*Source data*.
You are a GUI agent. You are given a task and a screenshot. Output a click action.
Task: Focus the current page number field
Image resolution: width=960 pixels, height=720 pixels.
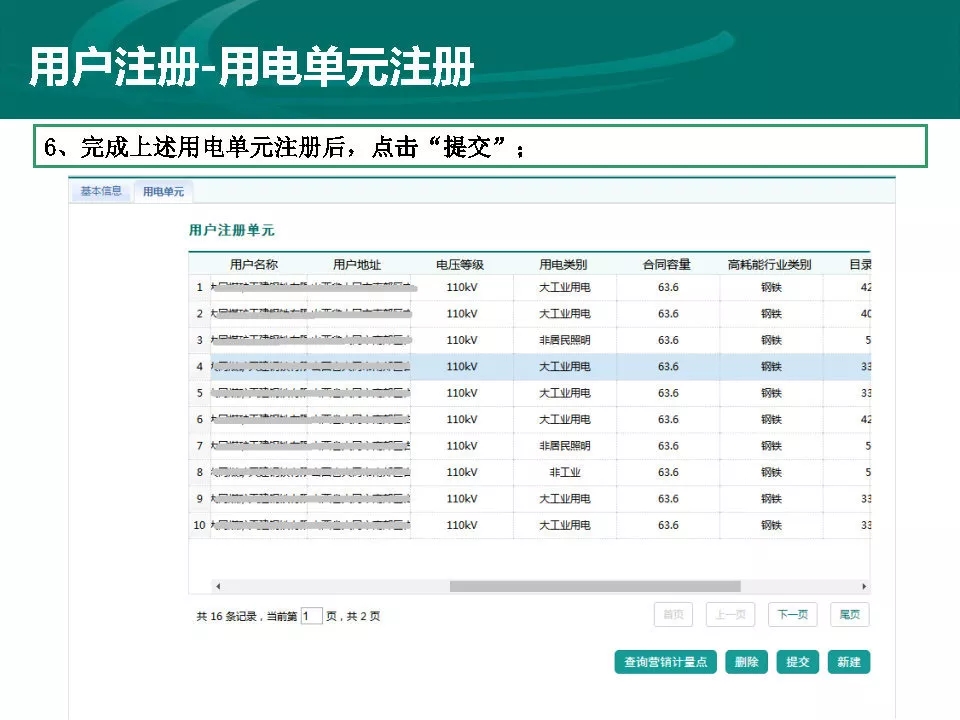[x=311, y=616]
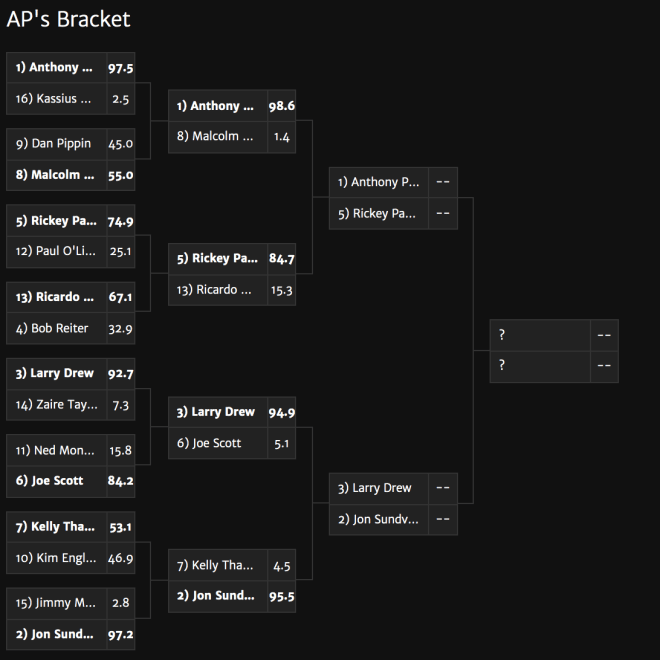The image size is (660, 660).
Task: Click the 16) Kassius first-round entry
Action: (71, 99)
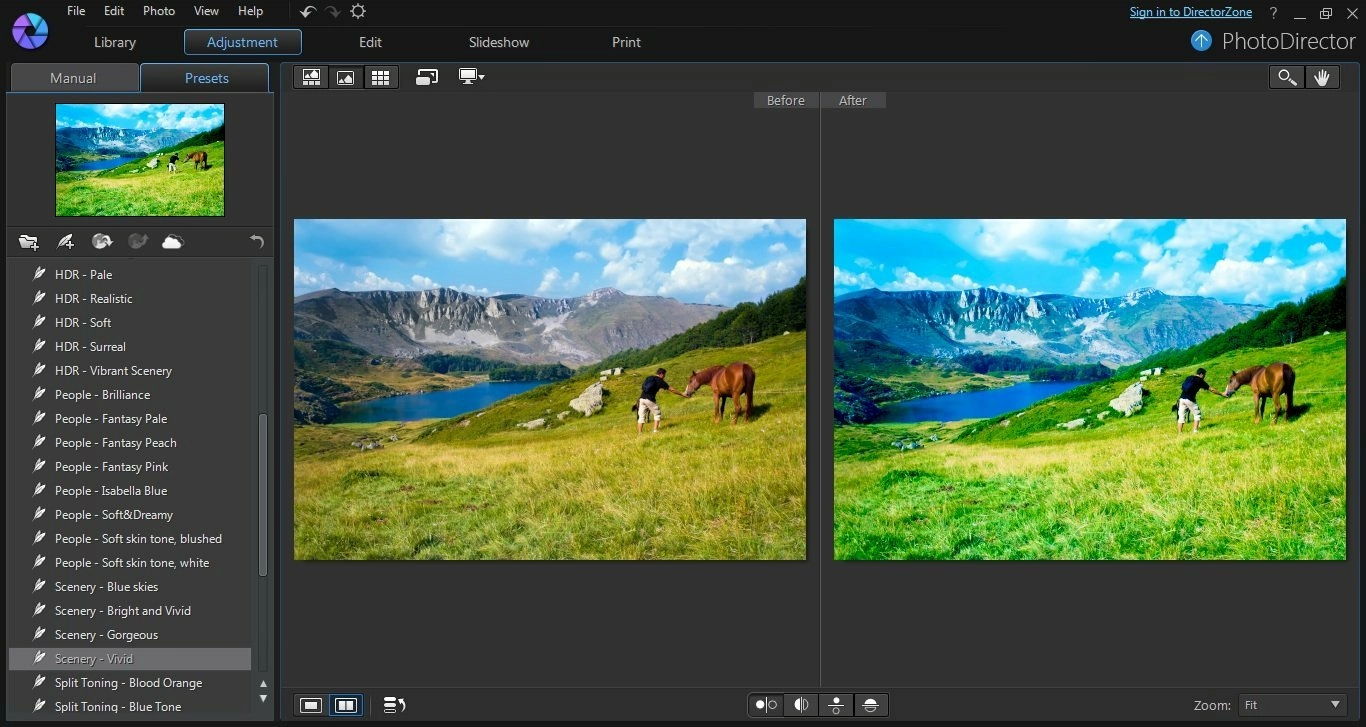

*Task directions*. All the records need to be repeated exactly, with the images dropped.

*Response to the task*.
You are a GUI agent. You are given a task and a screenshot. Output a click action.
Task: Focus the current page number field
Image resolution: width=960 pixels, height=720 pixels.
[x=311, y=616]
The image size is (660, 660).
Task: Click the 16) Kassius first-round entry
Action: (71, 99)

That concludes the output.